Le condizioni più frequenti in queste persone sono ansia e depressione, spesso sotto-diagnosticate specialmente quando dipendono dai farmaci antiretrovirali perché il paziente li attribuisce ad altre cause.

Lo studio POPPY, presentato all’EACS 2015, ha mostrato l’alterazione in diverse aree cognitive nelle persone con HIV, tra cui velocità di processamento del pensiero, memoria, apprendimento verbale, attenzione etc.
Purtroppo, questi disturbi impattano anche sull’aderenza alla terapia (15% negli adulti, 25% negli adolescenti) come riporta una revisione sistematica pubblicata su PLoS Med nel 2016 (Shubber Z. et al).

Alcuni farmaci sono maggiormente coinvolti nello sviluppo di problematiche neurocognitive,  e pur essendo importanti nell’armamentario terapeutico degli infettivologi, sono collegati allo sviluppo di sintomatologia a carico del SNC soprattutto in persone di età avanzata e in persone che già avevano delle problematiche in quest’area prima di iniziare il trattamento.

I risultati raggiunti con bictegravir/emtricitabina/TAF sono rassicuranti anche da questo punto di vista come mostrato dai dati derivanti dagli studi 1489 e 1844 in cui questa tripletta è stata confrontata a DTG/ABC/3TC (dolutegravir/abacavir/lamivudina) in persone naive al trattamento e in adulti con carica virale soppressa.
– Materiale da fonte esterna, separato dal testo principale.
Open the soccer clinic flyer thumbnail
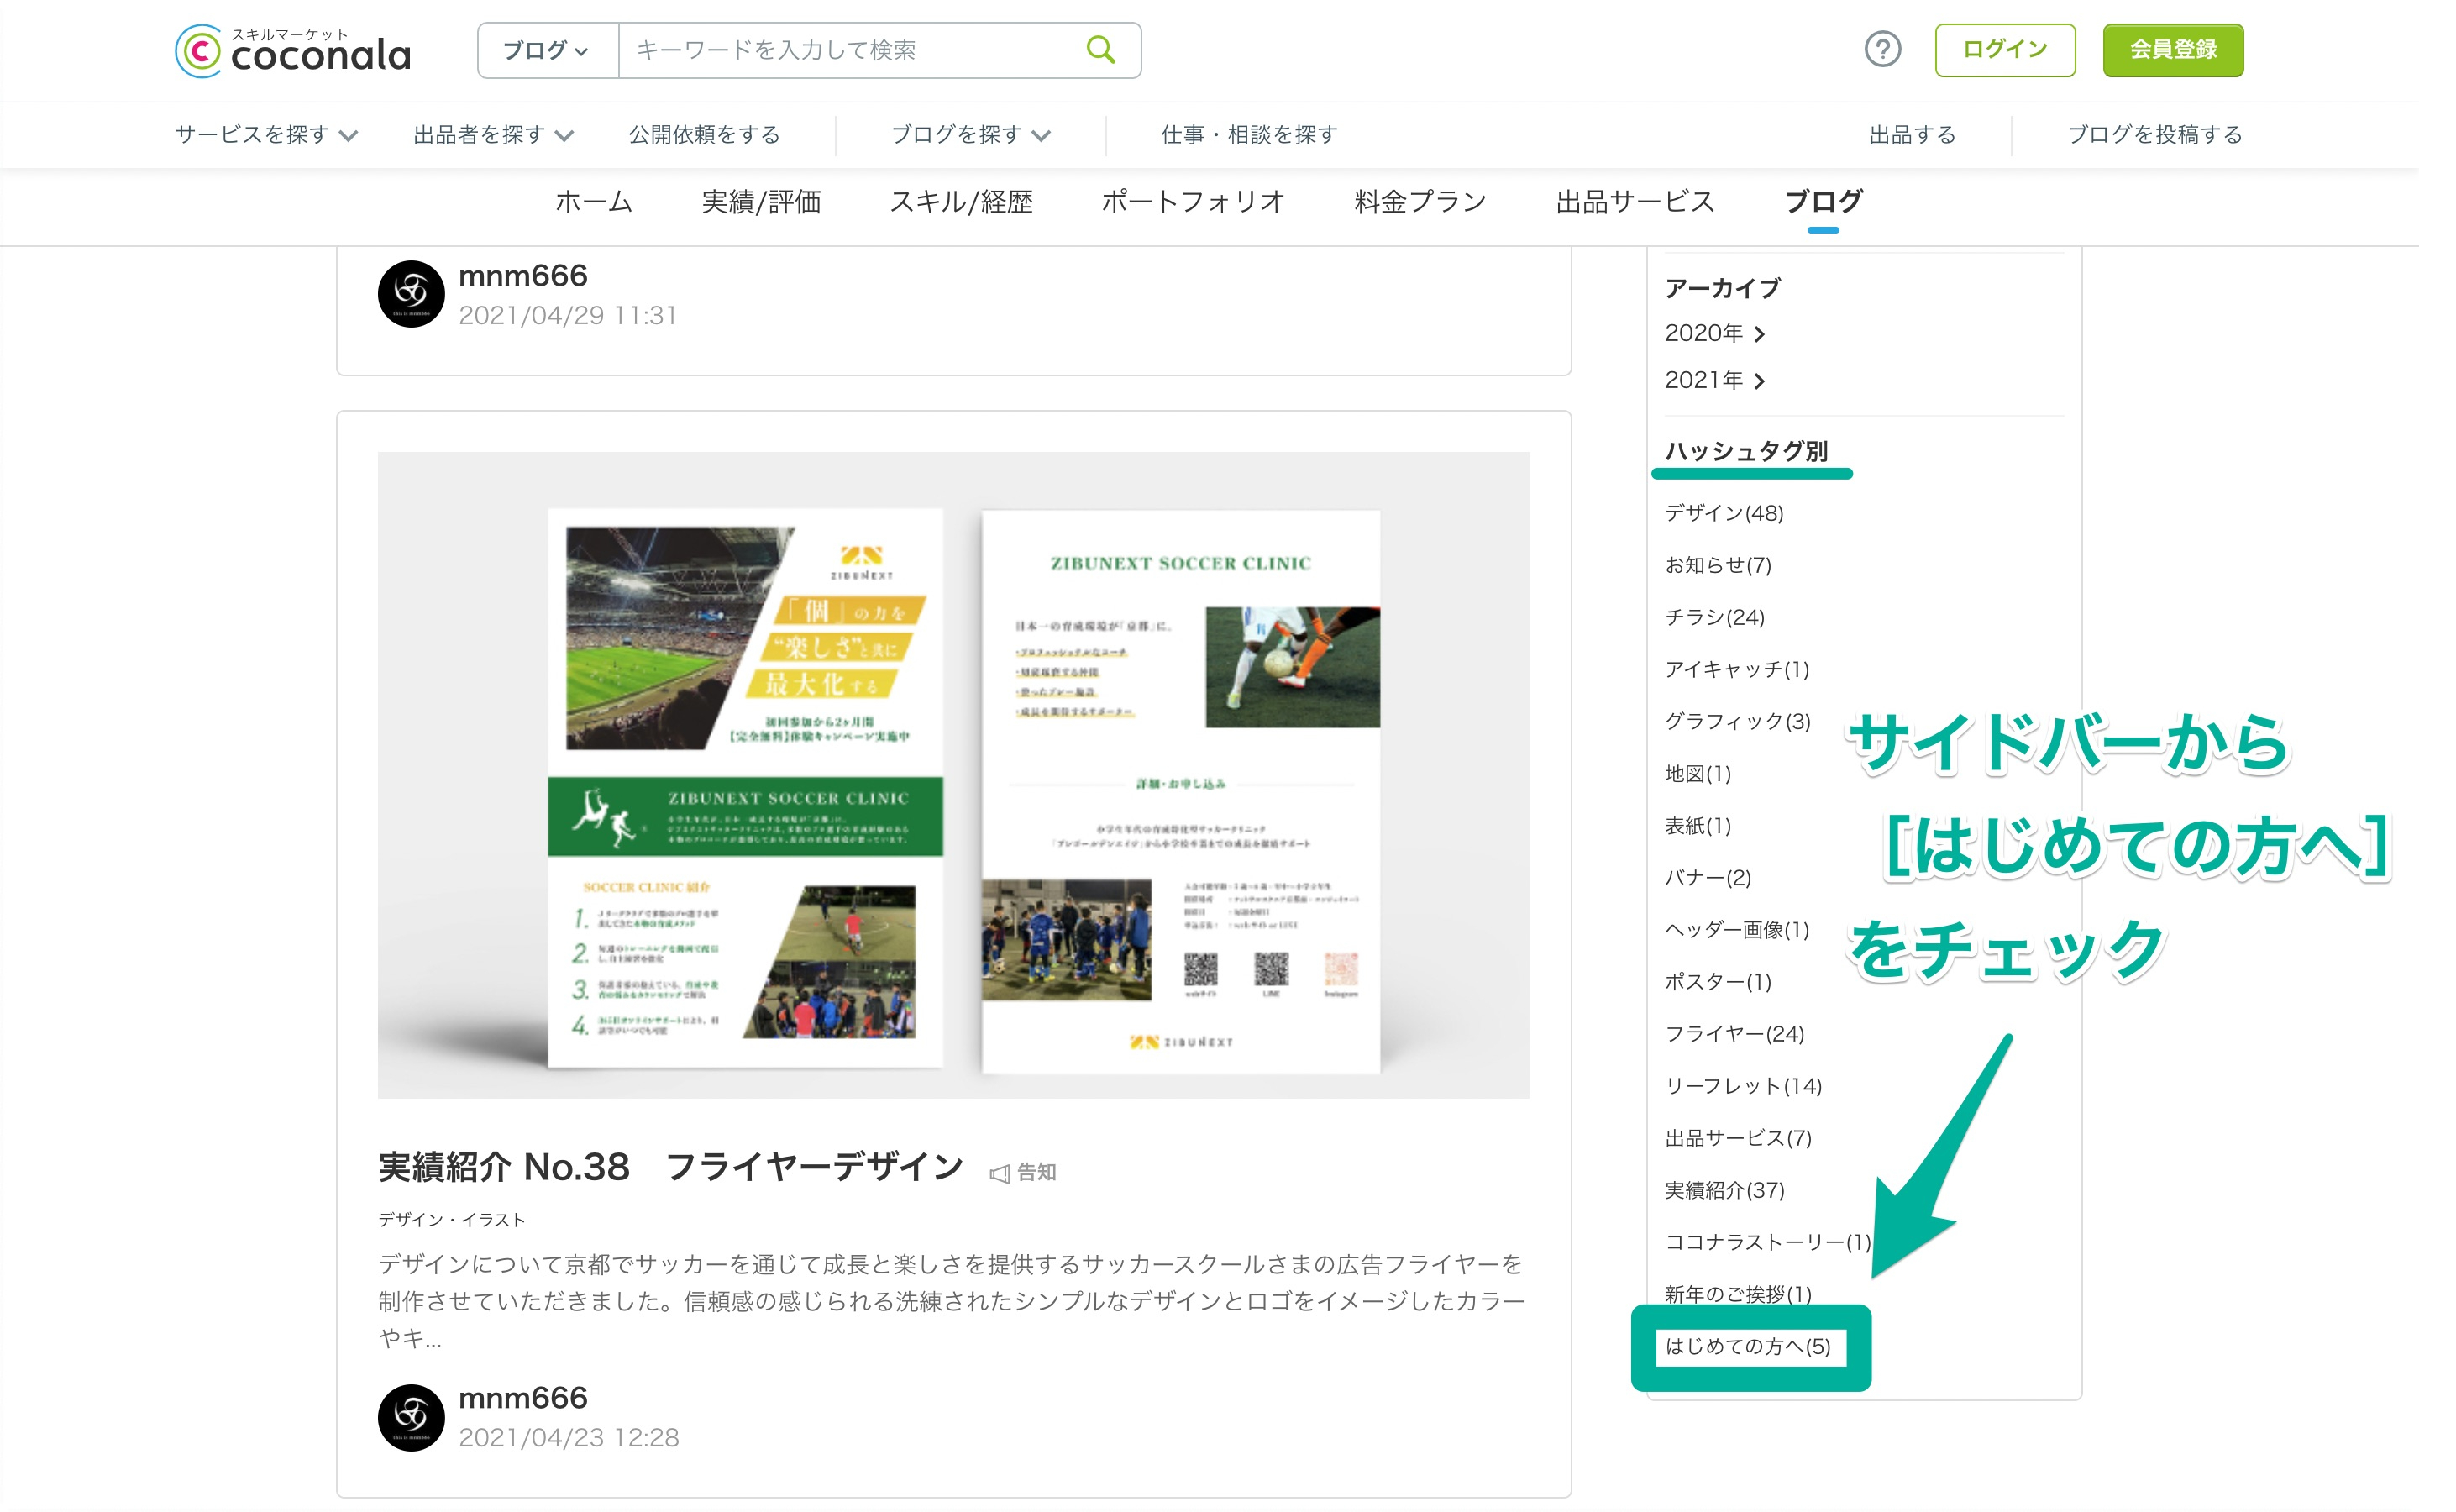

B/F/TAF si è mostrato più tollerabile e significativamente meno collegato all’insorgenza di sintomi quali depressione, nervosismo, ansia, perdita di energia, disturbi del sonno etc.

Anche in studi interventistici in cui è stato eseguito uno switch da un’altra triplice terapia a B/F/TAF si osserva un vantaggio, già a tre mesi, con riduzione dell’incidenza e della severità dei sintomi neuropsichiatrici soprattutto depressivi.
Il miglioramento dei sintomi psichiatrici e della qualità del sonno viene sottolineato anche dai dati dello studio EBONY di switch da EFV/F/TDF (efavirenz/emtricitabina/TDF) a B/F/TAF.

Anche nella real life, come conferma lo studio BICSTaR, vi è un netto miglioramento di tutti gli score collegati alla salute mentale e psicologica.

In conclusione, non è facile diagnosticare le problematiche del SNC nelle persone con HIV; risulta quindi fondamentale adottare un approccio multidisciplinare per valutare i diversi bisogni di queste persone e instaurare un corretto trattamento. Il team multidisciplinare ha il compito di seguire tutto il percorso del paziente perché non basta raggiungere la soppressione virologica ma bisogna anche seguire problematiche spesso misconosciute ma che impattano fortemente sulla qualità della vita di queste persone e che, se individuate, possono essere lenite grazie a uno switch terapeutico a B/F/TAF.

Madeddu G. The confidence of B/F/TAF Long Term Safety in HIV Treatment. ICAR 2023 Bari, 14-16 giugno

Zara Shubber et al., Patient-Reported Barriers to Adherence to Antiretroviral Therapy: A Systematic Review and Meta-Analysis PLoS Med. 2016 Nov 29;13(11):e1002183.